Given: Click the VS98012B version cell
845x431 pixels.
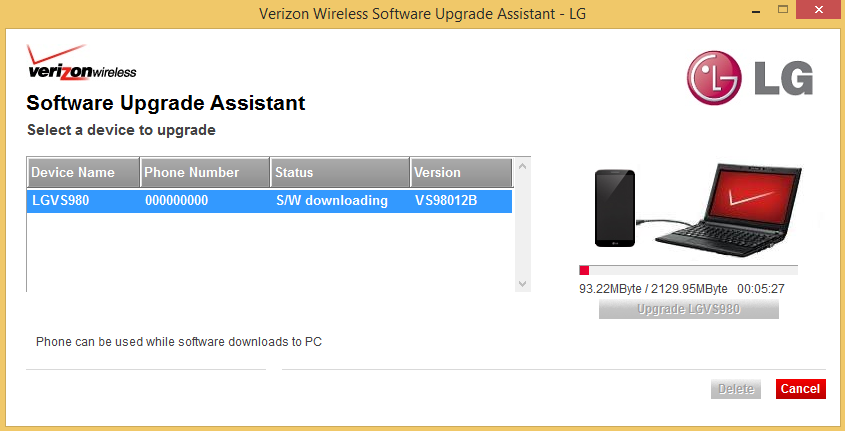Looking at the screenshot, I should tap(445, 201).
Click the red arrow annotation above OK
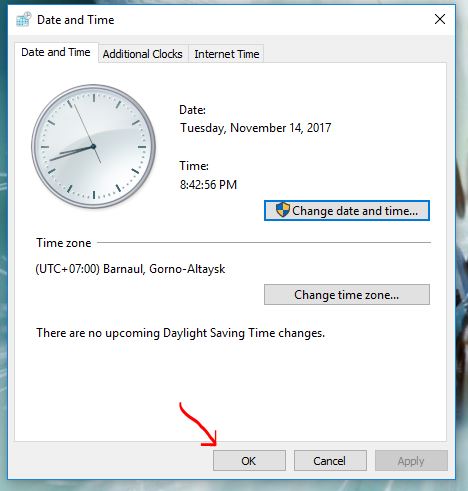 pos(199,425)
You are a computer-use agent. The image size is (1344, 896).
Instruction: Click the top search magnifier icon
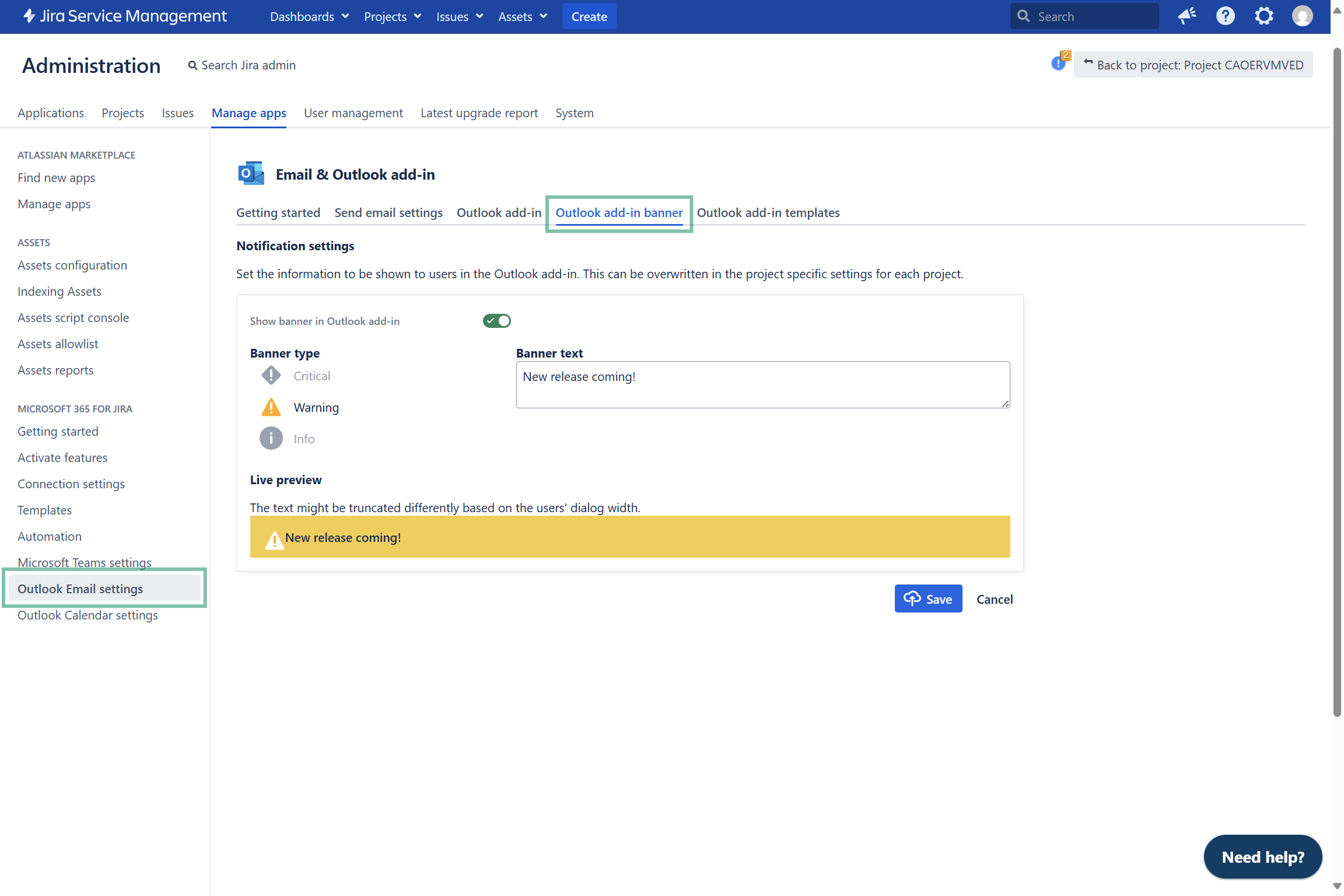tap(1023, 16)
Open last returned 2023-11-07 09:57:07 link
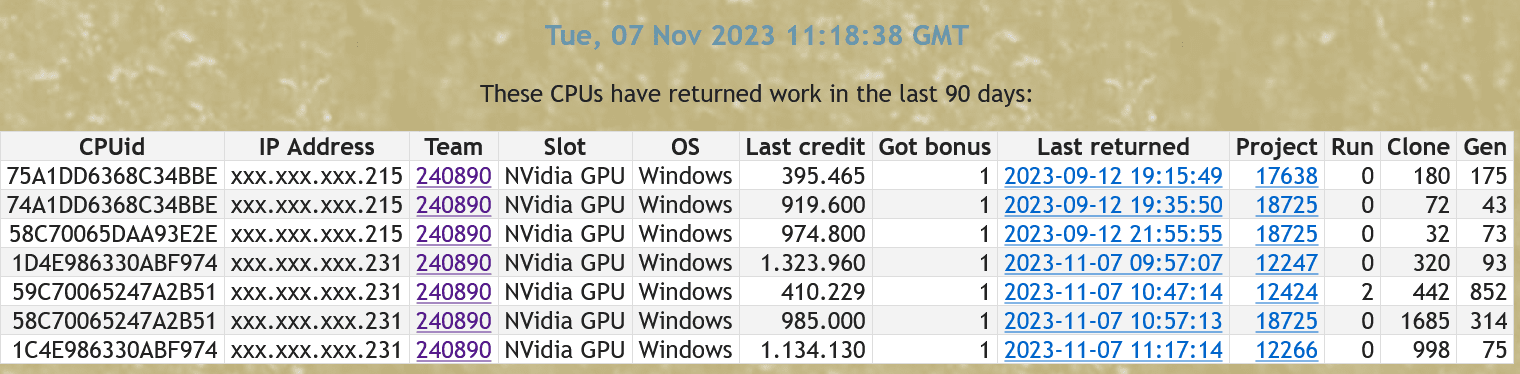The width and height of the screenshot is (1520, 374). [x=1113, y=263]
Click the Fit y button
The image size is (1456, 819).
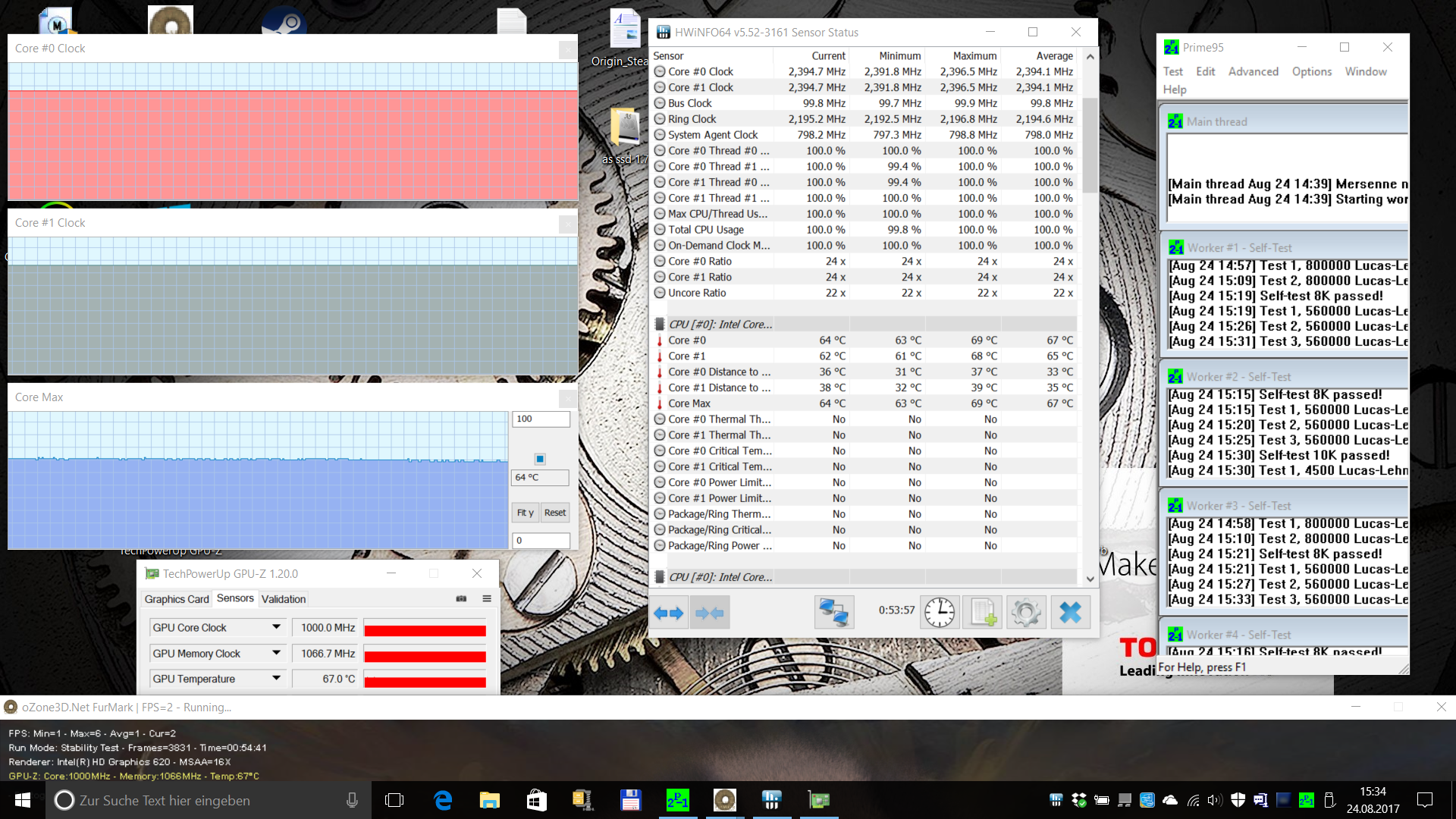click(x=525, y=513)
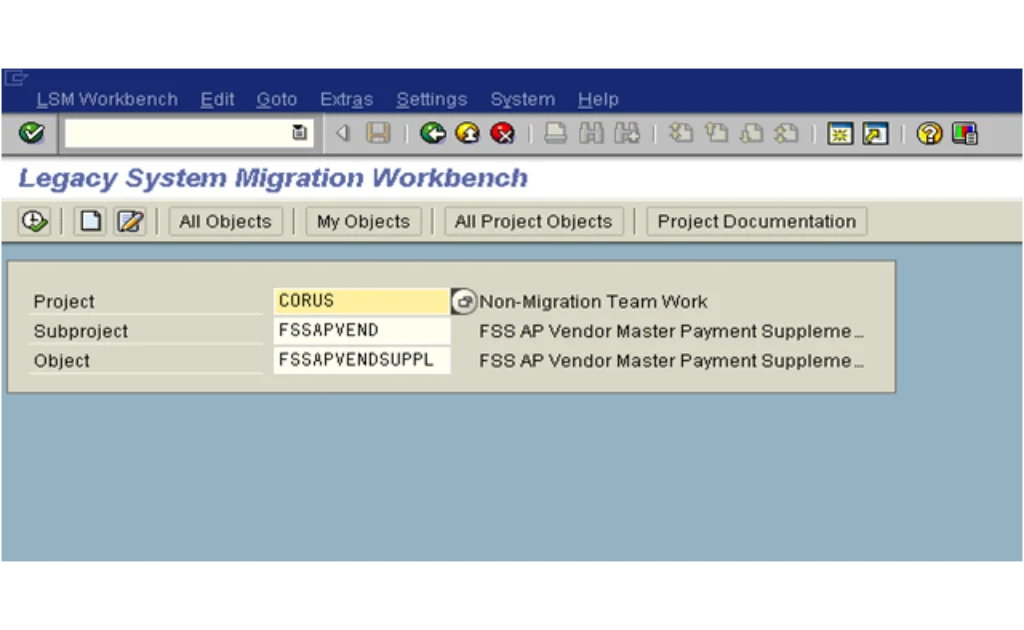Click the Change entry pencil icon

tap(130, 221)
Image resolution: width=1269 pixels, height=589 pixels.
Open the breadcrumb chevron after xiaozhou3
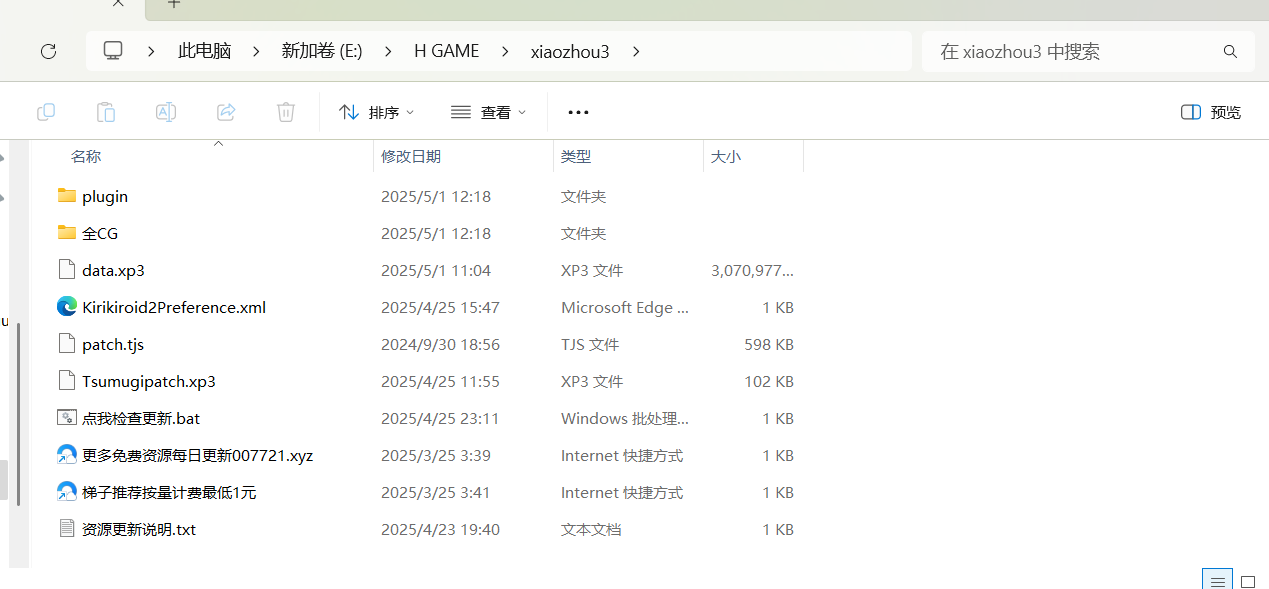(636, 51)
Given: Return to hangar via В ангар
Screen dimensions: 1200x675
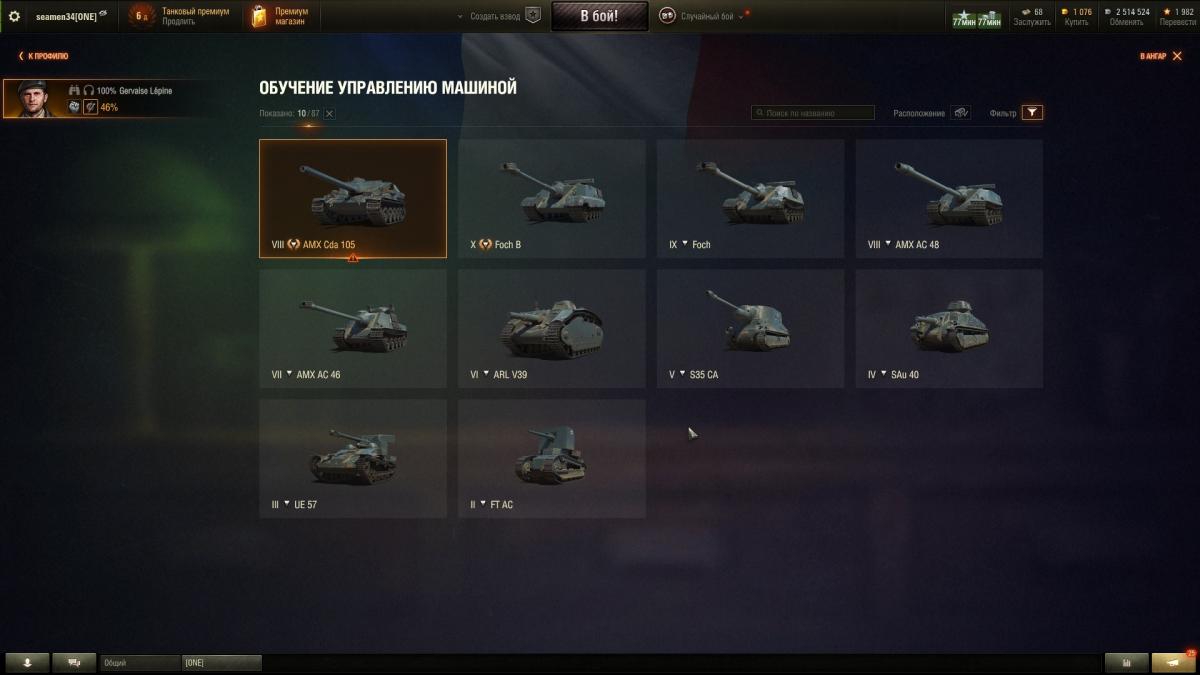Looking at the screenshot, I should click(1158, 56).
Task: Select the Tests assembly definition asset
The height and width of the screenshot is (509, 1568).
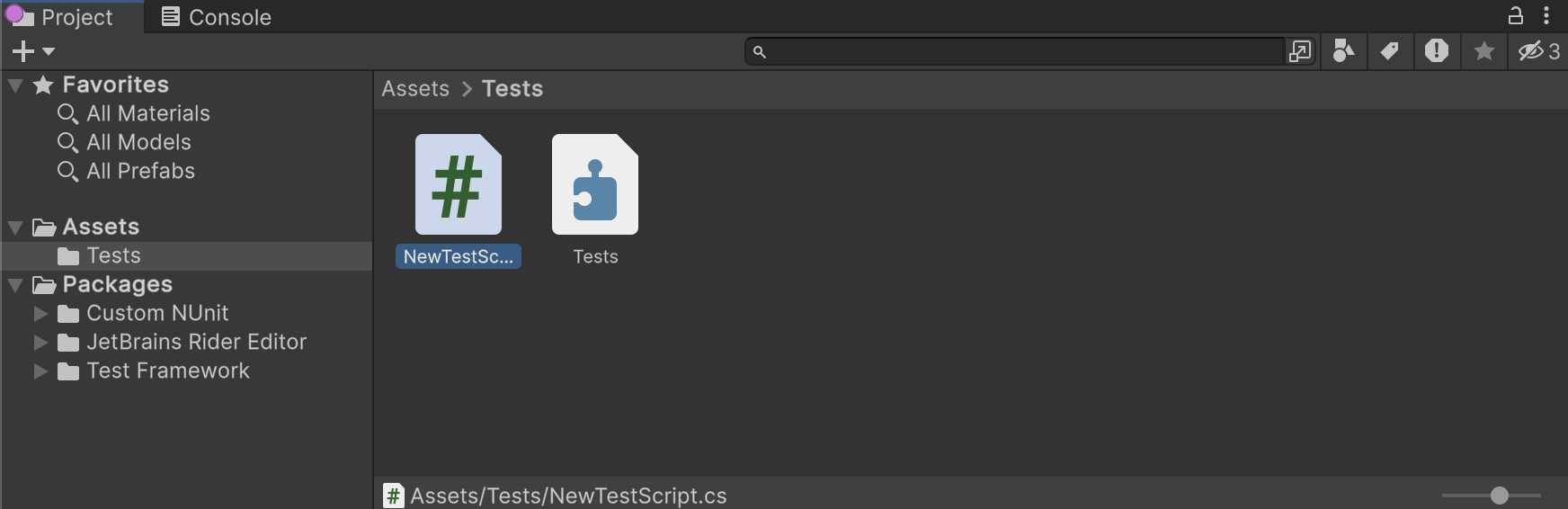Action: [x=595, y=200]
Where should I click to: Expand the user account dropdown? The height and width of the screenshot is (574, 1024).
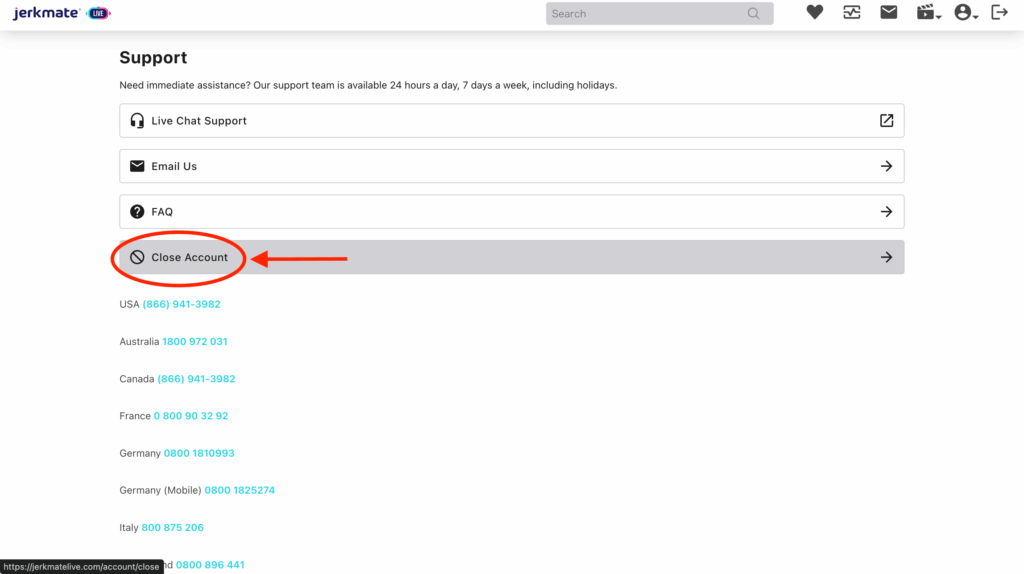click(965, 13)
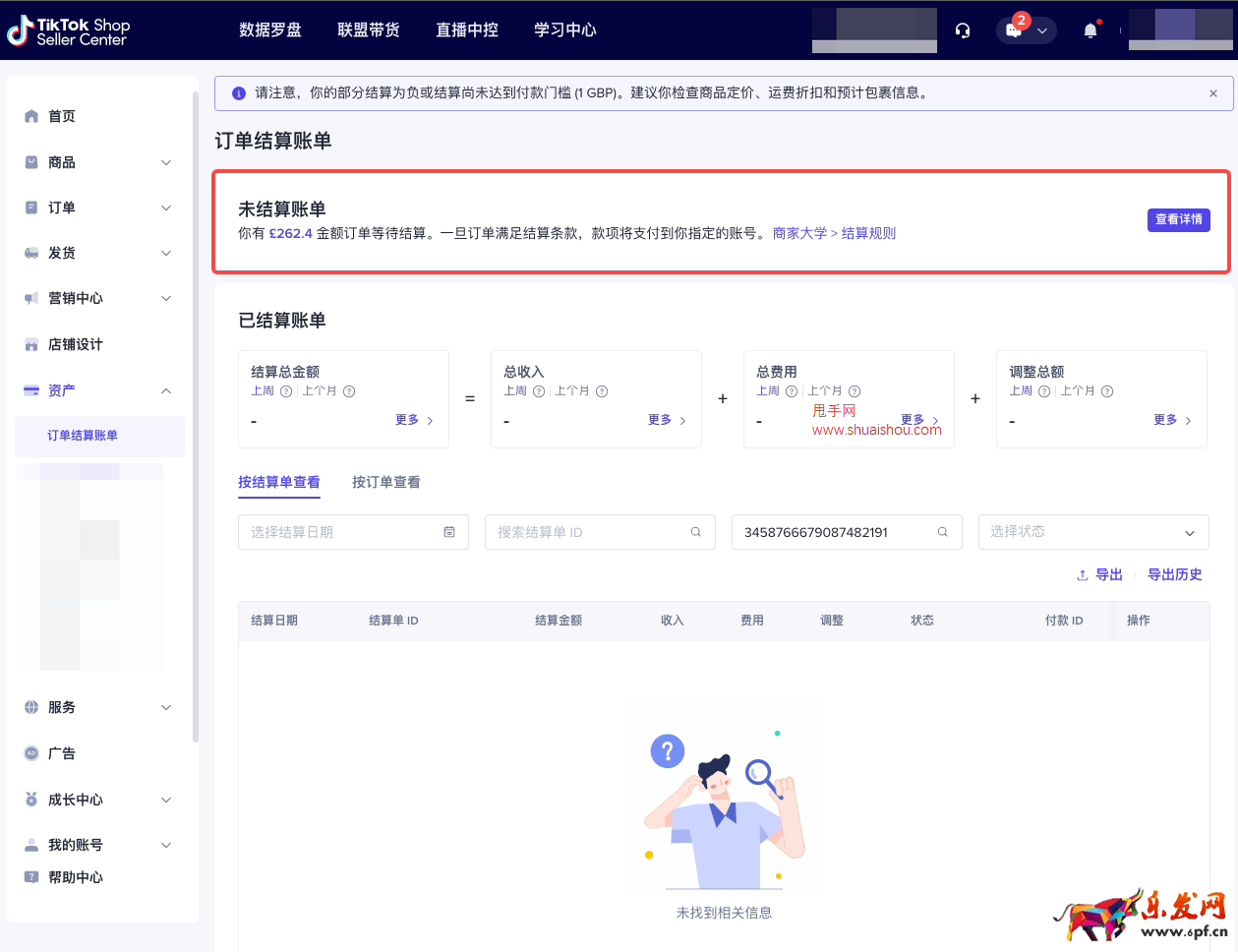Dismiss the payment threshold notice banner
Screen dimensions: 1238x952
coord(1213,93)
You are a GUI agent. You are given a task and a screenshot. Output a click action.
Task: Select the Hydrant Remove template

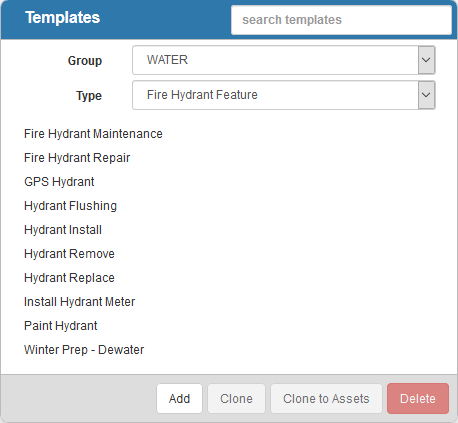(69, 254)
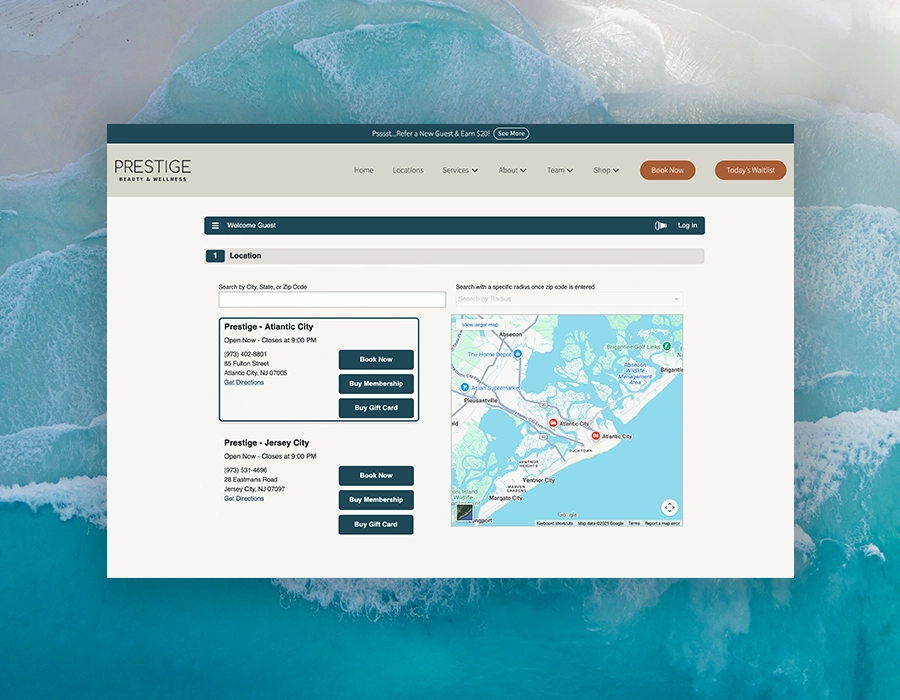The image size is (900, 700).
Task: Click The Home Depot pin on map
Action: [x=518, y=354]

::::

#### [SET EXERCISE]
Format every line of the data above as a numbered list, omitting blank lines and all pictures.

#### [RESULT FOR THIS TASK]
1. Given: Click the VS98012B version cell
2. 845x431 pixels.
3. Looking at the screenshot, I should tap(445, 201).
4. Click the red arrow annotation above OK
5.  pos(199,425)
6. You are a computer-use agent. The image size is (1344, 896).
7. Instruction: Click the top search magnifier icon
8. tap(1023, 16)
9. Open last returned 2023-11-07 09:57:07 link
10. The width and height of the screenshot is (1520, 374). [x=1113, y=263]
11. Click the Fit y button
12. The image size is (1456, 819).
13. click(x=525, y=513)
14. Click the Change entry pencil icon
15. tap(130, 221)
16. Image resolution: width=1269 pixels, height=589 pixels.
17. Open the breadcrumb chevron after xiaozhou3
18. (636, 51)
19. Given: Return to hangar via В ангар
20. Screen dimensions: 1200x675
21. Looking at the screenshot, I should click(1158, 56).
22. Task: Select the Tests assembly definition asset
23. The height and width of the screenshot is (509, 1568).
24. Action: [x=595, y=200]
25. Where should I click to: Expand the user account dropdown? The height and width of the screenshot is (574, 1024).
26. click(965, 13)
27. Dismiss the payment threshold notice banner
28. Screen dimensions: 1238x952
29. coord(1213,93)
30. You are a GUI agent. You are given a task and a screenshot. Output a click action.
31. Task: Select the Hydrant Remove template
32. (69, 254)
33. The image size is (900, 700).
34. Task: Click The Home Depot pin on map
35. Action: [x=518, y=354]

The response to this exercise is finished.